The townsfolk offer a competition in which Stan and his friends compete against the monsters in karaoke. The monsters sing "Y.M.C.A.", with lyrics describing their desire to kill Stan, and the humans respond with "I Don't Wanna Go Home" by Southside Johnny and the Asbury Jukes, modified to express their desire to simply leave. The humans are unanimously voted as the winners, but the monsters refuse to leave town. Eschewing his policy of never getting involved, Stan turns each of the monsters' weaknesses against them, soundly defeating them and feeding them to Sammy, who had been brought back to vicious life (a la Pet Sematary). The group calls a cab and they leave the town as heroes.

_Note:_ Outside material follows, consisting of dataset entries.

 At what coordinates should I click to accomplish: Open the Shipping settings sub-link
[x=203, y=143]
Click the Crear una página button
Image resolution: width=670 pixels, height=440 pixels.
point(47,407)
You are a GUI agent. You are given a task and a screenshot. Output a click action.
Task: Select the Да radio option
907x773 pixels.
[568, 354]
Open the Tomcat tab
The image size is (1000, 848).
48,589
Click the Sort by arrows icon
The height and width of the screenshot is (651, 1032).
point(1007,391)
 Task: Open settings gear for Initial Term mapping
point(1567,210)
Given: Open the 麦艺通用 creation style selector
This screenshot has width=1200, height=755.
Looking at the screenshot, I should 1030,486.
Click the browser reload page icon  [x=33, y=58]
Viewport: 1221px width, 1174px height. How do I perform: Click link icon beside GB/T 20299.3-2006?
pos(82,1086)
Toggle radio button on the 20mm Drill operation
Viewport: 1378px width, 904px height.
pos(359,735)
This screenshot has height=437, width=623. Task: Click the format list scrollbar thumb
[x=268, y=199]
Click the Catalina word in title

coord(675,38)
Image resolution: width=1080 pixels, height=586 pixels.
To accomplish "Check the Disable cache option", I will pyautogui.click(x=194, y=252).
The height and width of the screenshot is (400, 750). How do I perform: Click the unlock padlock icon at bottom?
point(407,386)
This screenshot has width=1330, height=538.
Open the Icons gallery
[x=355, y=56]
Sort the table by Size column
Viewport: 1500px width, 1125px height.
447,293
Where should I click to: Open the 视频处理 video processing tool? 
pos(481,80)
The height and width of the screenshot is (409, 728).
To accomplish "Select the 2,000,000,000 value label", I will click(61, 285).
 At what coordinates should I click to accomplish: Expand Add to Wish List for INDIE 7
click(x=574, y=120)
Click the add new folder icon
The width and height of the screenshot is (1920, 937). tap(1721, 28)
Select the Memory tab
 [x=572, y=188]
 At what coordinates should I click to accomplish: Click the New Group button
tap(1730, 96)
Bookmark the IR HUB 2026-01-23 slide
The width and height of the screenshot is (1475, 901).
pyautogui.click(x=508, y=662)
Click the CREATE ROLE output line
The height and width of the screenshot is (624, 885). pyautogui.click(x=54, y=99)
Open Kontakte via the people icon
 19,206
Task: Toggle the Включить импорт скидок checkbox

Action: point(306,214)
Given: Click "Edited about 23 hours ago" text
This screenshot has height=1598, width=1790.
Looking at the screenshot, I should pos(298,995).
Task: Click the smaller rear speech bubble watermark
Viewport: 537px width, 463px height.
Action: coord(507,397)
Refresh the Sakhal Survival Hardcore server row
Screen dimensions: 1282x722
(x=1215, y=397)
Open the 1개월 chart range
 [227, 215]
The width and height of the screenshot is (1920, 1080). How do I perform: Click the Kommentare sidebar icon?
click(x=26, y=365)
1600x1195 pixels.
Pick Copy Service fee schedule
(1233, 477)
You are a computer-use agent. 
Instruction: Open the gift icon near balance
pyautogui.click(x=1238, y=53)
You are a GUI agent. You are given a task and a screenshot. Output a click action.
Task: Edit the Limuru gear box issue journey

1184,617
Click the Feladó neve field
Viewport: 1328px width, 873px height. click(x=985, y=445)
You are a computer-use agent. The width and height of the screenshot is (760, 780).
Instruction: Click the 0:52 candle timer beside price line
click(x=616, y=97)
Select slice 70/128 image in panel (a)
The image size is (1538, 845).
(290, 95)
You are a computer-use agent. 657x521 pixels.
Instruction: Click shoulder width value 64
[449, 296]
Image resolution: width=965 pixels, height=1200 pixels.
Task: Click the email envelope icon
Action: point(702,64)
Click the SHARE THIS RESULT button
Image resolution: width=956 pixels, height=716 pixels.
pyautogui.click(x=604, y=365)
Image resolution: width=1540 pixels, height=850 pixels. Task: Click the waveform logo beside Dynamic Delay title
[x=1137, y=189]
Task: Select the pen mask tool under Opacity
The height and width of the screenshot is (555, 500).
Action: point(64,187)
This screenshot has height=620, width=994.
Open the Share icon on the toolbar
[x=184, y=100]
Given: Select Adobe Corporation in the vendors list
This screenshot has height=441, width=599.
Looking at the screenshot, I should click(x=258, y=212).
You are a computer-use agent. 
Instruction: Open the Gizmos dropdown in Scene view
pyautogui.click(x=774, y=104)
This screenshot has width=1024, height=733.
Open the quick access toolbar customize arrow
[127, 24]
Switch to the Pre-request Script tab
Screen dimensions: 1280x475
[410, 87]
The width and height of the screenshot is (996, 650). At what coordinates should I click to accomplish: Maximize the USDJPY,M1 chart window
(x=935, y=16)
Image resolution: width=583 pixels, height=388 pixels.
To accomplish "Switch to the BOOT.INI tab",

During the trip home, Nadine realizes how much she cares for Stan and kisses him. Teddy suggests kissing Mia, but she rebuffs with a lap dance offer instead which he gladly accepts. The movie ends with the taxi cab driving away and the sound of moaning.

== Cast ==
- Steve Howey as Stan Helsing
- Diora Baird as Nadine
- Kenan Thompson as Teddy
- Desi Lydic as Mia
- Leslie Nielsen as Kay
- Travis MacDonald as Hitcher
- Chad Krowchuk as Sully
- Darren Moore as Crazy
- Jeremy Crittenden as Altar Boy
- Jeff Gulka as Lucky (spoof of Chucky from Child's Play)
- Ken Kirzinger as Mason (spoof of Jason Voorhees from Friday the 13th)
- Ben Cotton as Fweddy (spoof of Freddy Krueger from A Nightmare on Elm Street)
- Lee Tichon as Michael Cryers (spoof of Michael Myers from Halloween)
- Twan Holliday as Pleatherface (spoof of Leatherface from The Texas Chainsaw Massacre)
- Charles Zuckermann as Needlehead (spoof of Pinhead from Hellraiser)
- Hilary Strang as Hippie Lady
- Ray G. Thunderchild as Husband
- John DeSantis as Frankenstein's Monster
- Ryan Steele as the Wolfman
- Jeremiah Sird as Idiot Indian

== Parodies ==

=== 1970s ===
- The Texas Chain Saw Massacre (1974)
- Jaws (1975)
- Halloween (1978)

=== 1980s ===
- Cujo (1983)
- Hellraiser (1987)
- Pet Sematary (1989)

=== 1990s ===
- The Bodyguard (1992)
- From Dusk till Dawn (1996)
- Bride of Chucky (1998)
- The Blair Witch Project (1999)

=== 2000s ===
- Jeepers Creepers (2001)
- The Ring (2002)
- Freddy vs. Jason (2003)
- Van Helsing (2004)

==Music==

===Soundtrack===
Although no soundtrack album was released, the film includes songs by Pluto, The Saturday Knights, Davernoise and covers of songs by Johnny Cash, Patsy Cline and Village People.

The music was composed by Ryan Shore.

== Reception ==
===Box office===
The movie had a production budget of $365,000 and grossed a worldwide total of $1,553,556.

===Critical response===
Stan Helsing was panned by critics. It holds a rating of 14% "rotten" on Rotten Tomatoes based on 21 reviews, with an average rating of 2.63/10. Robert Abele wrote in the Los Angeles Times, "writer-director Bo Zenga's way with jokes is no different than that of a 5-year-old pointing at dog poop, who grows into a teenager tittering at underwear, who becomes a middle-aged, raincoated misogynist. Like garlic, holy water and silver bullets for our mythic evildoers, "Stan Helsing" is a surefire repellent to any good time." The Toronto Star panned the film, calling it “so unfunny it's scary” noting that Zenga was “the same hack who thought it would be hilarious to exploit every vulgar racial stereotype in the dismal Soul Plane.”